[Screenshot grounding data]
════

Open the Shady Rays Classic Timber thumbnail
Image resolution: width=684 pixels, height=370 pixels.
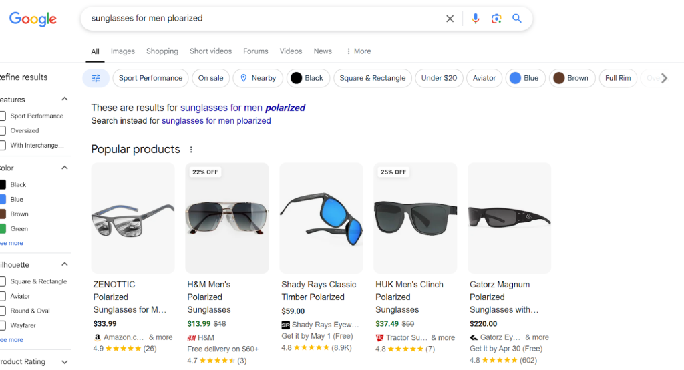pyautogui.click(x=321, y=218)
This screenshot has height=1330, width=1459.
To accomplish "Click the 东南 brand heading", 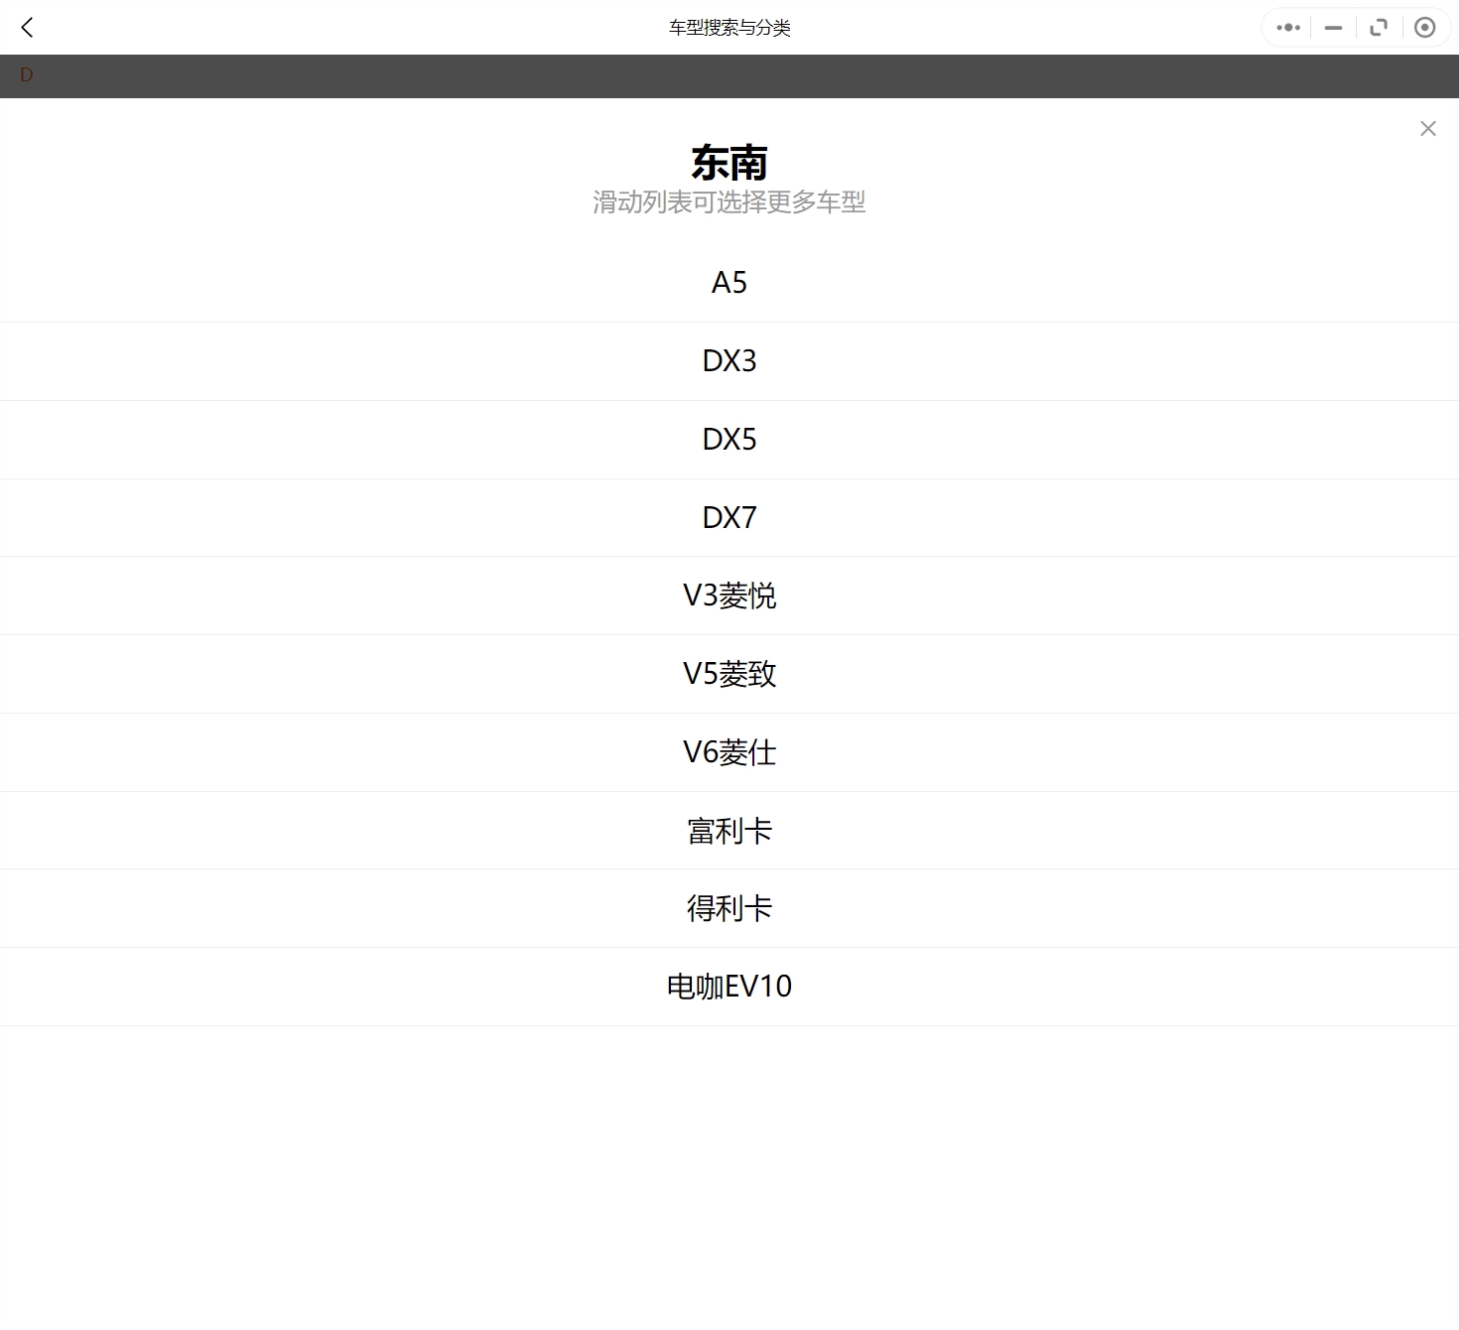I will click(730, 161).
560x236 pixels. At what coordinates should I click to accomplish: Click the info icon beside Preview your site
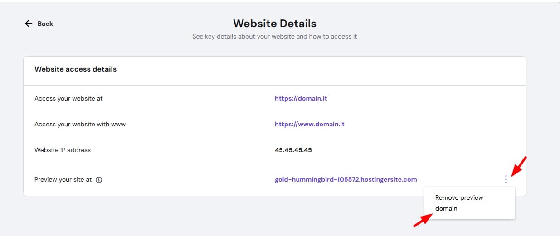(x=99, y=180)
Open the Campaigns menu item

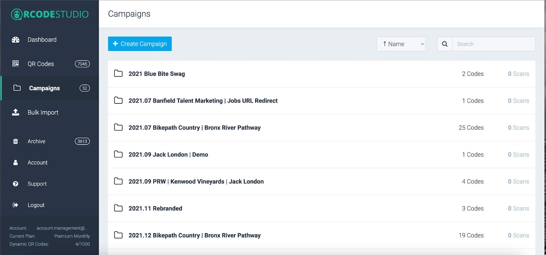point(44,88)
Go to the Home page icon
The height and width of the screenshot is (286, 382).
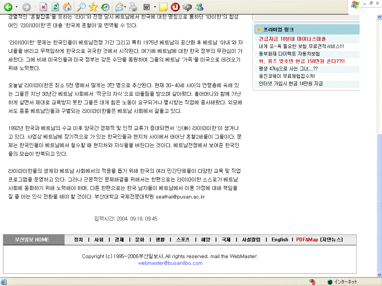(67, 7)
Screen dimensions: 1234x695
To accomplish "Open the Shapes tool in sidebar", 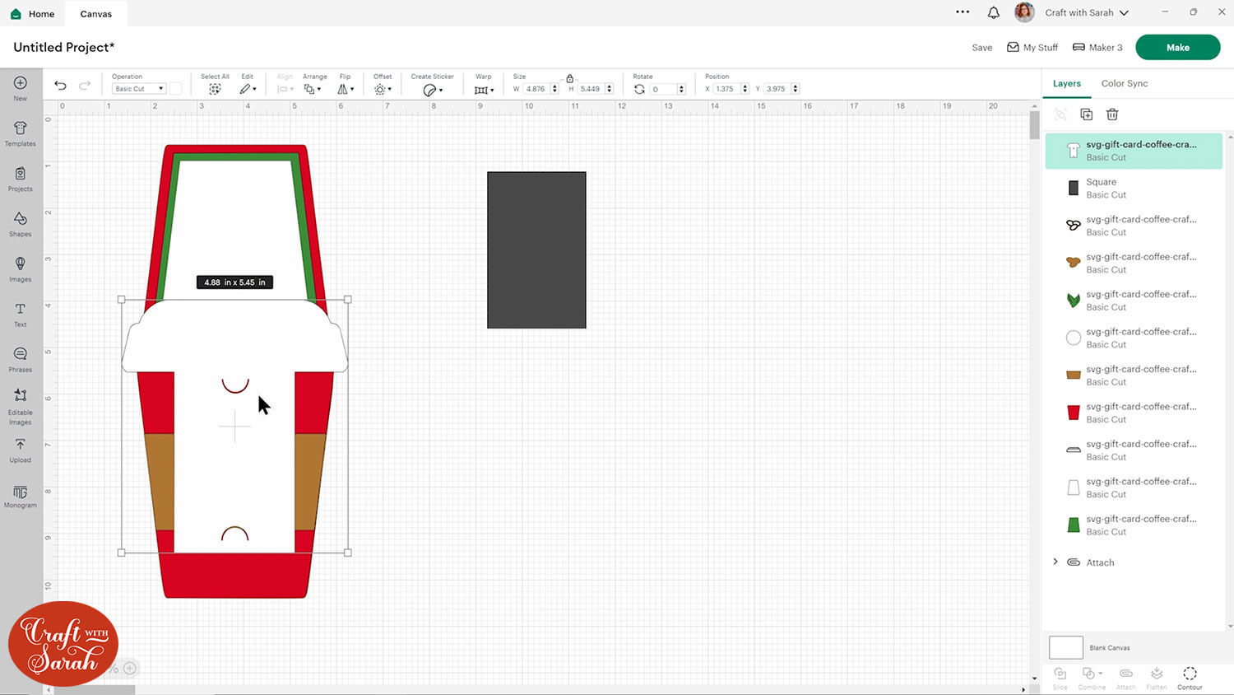I will coord(21,223).
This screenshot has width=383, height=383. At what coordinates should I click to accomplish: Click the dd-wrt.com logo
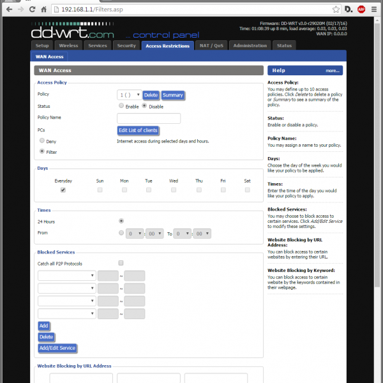(72, 33)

════

§ **Work instructions**
Your answer must be exactly the lines from the one containing "This screenshot has width=383, height=383." through the last line of the records above, both included, with every picture left out.

§ **Answer space**
This screenshot has width=383, height=383. At what coordinates should I click to accomplish: Click the dd-wrt.com logo
(72, 33)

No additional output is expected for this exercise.